GIVEN PASSAGE:

We’re Hard-Wired to Avoid Uncertainty – And That’s Not Good

How well do you deal with uncertainty? Probably not as well as you’d like – and that’s a problem, because the uncertainty we’re facing in 2020 will continue for some time to come.

Unfortunately, we’re hard-wired to prefer certainty, and there’s research to prove it. In 2016, a team of researchers ran an experiment to find the relationship between stress and uncertainty. They designed a computer game where participants were asked to turn over rocks on the screen, and were given an electric shock(!) if there was a snake under a rock.

The researchers could change the game in two ways:

  • Increase the danger by putting snakes under more of the rocks, or
  • Increase the uncertainty by moving the snakes around between each move.

As you would expect, the participants were more stressed as the number of snakes increased. But they were even more stressed when they didn’t know if a “safe” rock might have a snake under it next time. They would rather have a dangerous environment with more snakes, as long as they could eventually determine where the snakes were.

In other words, they were more stressed by uncertain outcomes than by predictable negative outcomes.

The same thing applies to our future!

There are two kinds of future – the kind you can see and the kind you can’t. You must get ready for both.

It’s like planning a journey over a mountain. We can see the summit, so we can plan that half of the journey – even if it’s difficult and treacherous. But we can’t see what’s on the other side, and that uncertainty causes the most stress.

This is probably true for you (and you know it).

In a recent presentation for the Governance Institute of Australia, I asked participants about these two futures. These participants are senior leaders and board members, so they play a very significant role in many of Australia’s largest organisations.

I asked them four questions. The first two were about how they – as individual leaders – dealt with certainty and uncertainty; and the next two were the same questions but about their boards.

Here were the results (each question is a rating from 1-5):

As you can see, these leaders rated themselves and their teams (boards) high when they are facing a known future – even if they know it’s a challenging or difficult future. But they also rate themselves and their teams significantly lower at operating in an uncertain future.

Over the last few years, I’ve asked the same questions to leaders across many industries, and the results are similar. We’re confident of managing challenging scenarios and achieving big goals, as long as we can see the future ahead. But as soon as the future becomes cloudy and uncertain, many people flounder and don’t know what to do.

Become more comfortable with uncertainty.

Regardless of how hard you’ve been hit by COVID-19 – either its health impact or economic impact – there’s no doubt our future has become less certain. And as much as we would like to think it’s a temporary problem, all the signs are that we’re in this for the long haul.

So, overcome your natural hard-wiring and become more comfortable with uncertainty.

If there’s one thing for certain, it’s that the future is uncertain.

EXERCISE DATA:
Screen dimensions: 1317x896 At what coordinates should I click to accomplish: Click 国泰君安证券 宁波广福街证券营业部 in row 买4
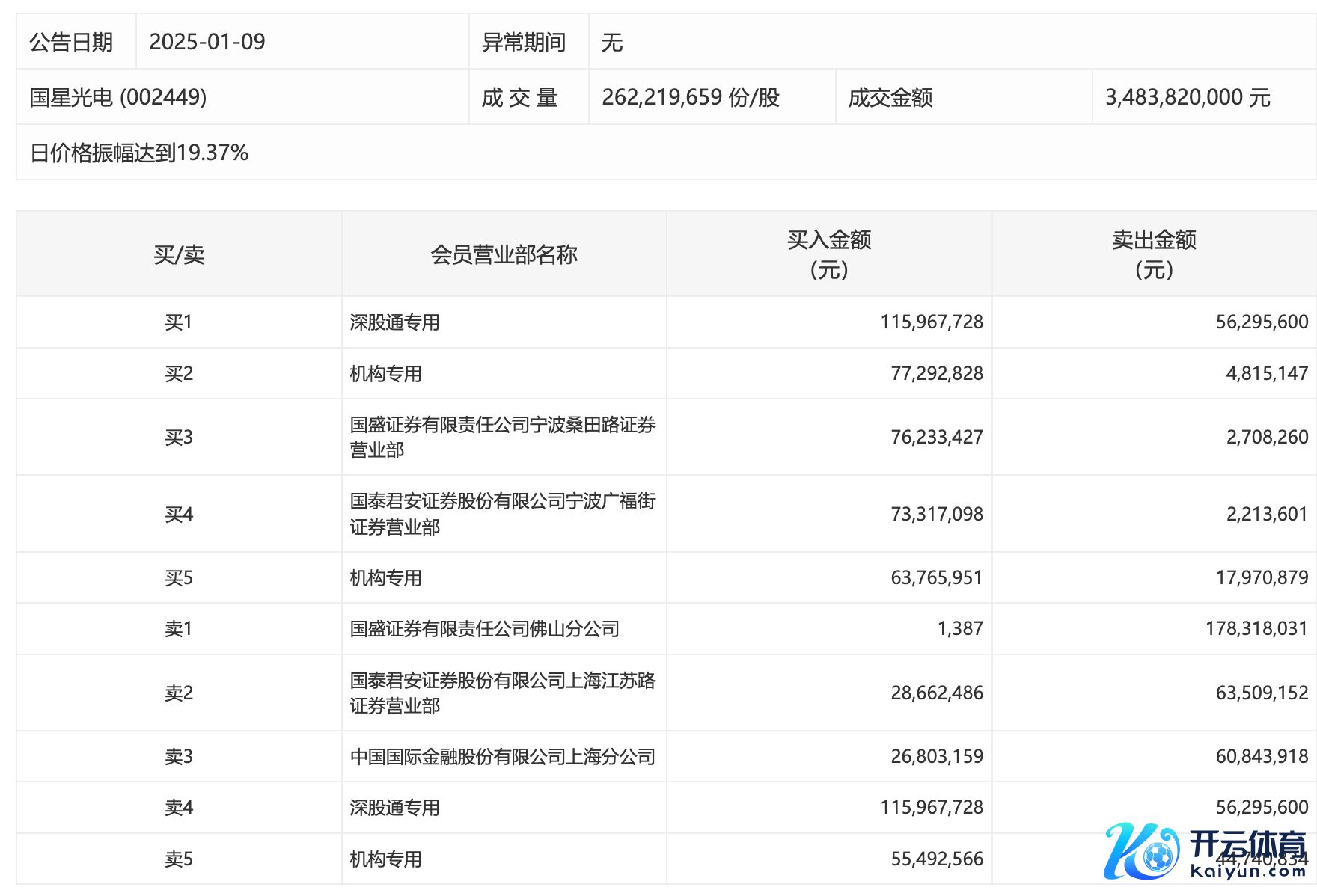(x=502, y=514)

PROBLEMS AND TASKS:
1 > In the article on uncertainty, what happened to participants in the 2016 game when there was a snake under a rock?
2 > Translate this sentence from the article on uncertainty into Spanish: "If there's one thing for certain, it's that the future is uncertain."
The data plays no part in the work here.

RESULTS FOR EACH TASK:
1 > They were given an electric shock.

2 > Si hay algo seguro, es que el futuro es incierto.